• _INPUT ROWS_

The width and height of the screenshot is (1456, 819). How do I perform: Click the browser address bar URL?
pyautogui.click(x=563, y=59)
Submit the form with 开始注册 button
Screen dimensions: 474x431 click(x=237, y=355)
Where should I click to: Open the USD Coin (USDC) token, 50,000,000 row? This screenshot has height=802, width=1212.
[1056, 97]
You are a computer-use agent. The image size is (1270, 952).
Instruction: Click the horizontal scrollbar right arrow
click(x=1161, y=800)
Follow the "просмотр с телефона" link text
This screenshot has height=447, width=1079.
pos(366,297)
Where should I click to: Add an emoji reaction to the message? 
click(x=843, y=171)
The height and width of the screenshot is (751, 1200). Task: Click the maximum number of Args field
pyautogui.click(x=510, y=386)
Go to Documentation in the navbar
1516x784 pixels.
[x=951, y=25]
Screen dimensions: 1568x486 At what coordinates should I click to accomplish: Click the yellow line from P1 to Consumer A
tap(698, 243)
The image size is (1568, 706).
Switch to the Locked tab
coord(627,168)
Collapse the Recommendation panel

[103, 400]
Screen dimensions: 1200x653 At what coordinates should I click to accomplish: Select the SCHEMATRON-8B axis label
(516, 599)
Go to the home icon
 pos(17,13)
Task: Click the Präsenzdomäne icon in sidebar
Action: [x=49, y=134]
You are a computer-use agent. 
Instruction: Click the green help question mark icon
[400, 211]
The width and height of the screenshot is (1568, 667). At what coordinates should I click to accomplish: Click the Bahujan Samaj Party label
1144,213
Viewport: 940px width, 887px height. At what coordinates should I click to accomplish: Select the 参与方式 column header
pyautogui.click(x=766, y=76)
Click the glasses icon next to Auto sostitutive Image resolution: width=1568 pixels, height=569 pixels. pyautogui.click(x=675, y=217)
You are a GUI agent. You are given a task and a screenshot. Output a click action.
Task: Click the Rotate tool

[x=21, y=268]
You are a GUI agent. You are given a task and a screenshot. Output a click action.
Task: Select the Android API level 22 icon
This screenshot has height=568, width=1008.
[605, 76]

• _TASK DETAILS_
Quote every one of the rows above verbatim, from the first to the last, with no changes.

• _SOLUTION FOR THIS EXERCISE_
The width and height of the screenshot is (1456, 819). How do I perform: Click the browser address bar URL?
pyautogui.click(x=563, y=59)
Submit the form with 开始注册 button
Screen dimensions: 474x431 click(x=237, y=355)
Where should I click to: Open the USD Coin (USDC) token, 50,000,000 row? This screenshot has height=802, width=1212.
[1056, 97]
You are a computer-use agent. The image size is (1270, 952).
Instruction: Click the horizontal scrollbar right arrow
click(x=1161, y=800)
Follow the "просмотр с телефона" link text
This screenshot has height=447, width=1079.
pos(366,297)
Where should I click to: Add an emoji reaction to the message? 
click(x=843, y=171)
The height and width of the screenshot is (751, 1200). Task: Click the maximum number of Args field
pyautogui.click(x=510, y=386)
Go to Documentation in the navbar
1516x784 pixels.
[x=951, y=25]
Screen dimensions: 1568x486 At what coordinates should I click to accomplish: Click the yellow line from P1 to Consumer A
tap(698, 243)
The image size is (1568, 706).
Switch to the Locked tab
coord(627,168)
Collapse the Recommendation panel

[103, 400]
Screen dimensions: 1200x653 At what coordinates should I click to accomplish: Select the SCHEMATRON-8B axis label
(516, 599)
Go to the home icon
 pos(17,13)
Task: Click the Präsenzdomäne icon in sidebar
Action: [x=49, y=134]
You are a computer-use agent. 
Instruction: Click the green help question mark icon
[400, 211]
The width and height of the screenshot is (1568, 667). At what coordinates should I click to accomplish: Click the Bahujan Samaj Party label
1144,213
Viewport: 940px width, 887px height. At what coordinates should I click to accomplish: Select the 参与方式 column header
pyautogui.click(x=766, y=76)
Click the glasses icon next to Auto sostitutive Image resolution: width=1568 pixels, height=569 pixels. pyautogui.click(x=675, y=217)
You are a GUI agent. You are given a task and a screenshot. Output a click action.
Task: Click the Rotate tool

[x=21, y=268]
You are a GUI agent. You are given a task and a screenshot. Output a click action.
Task: Select the Android API level 22 icon
This screenshot has height=568, width=1008.
[605, 76]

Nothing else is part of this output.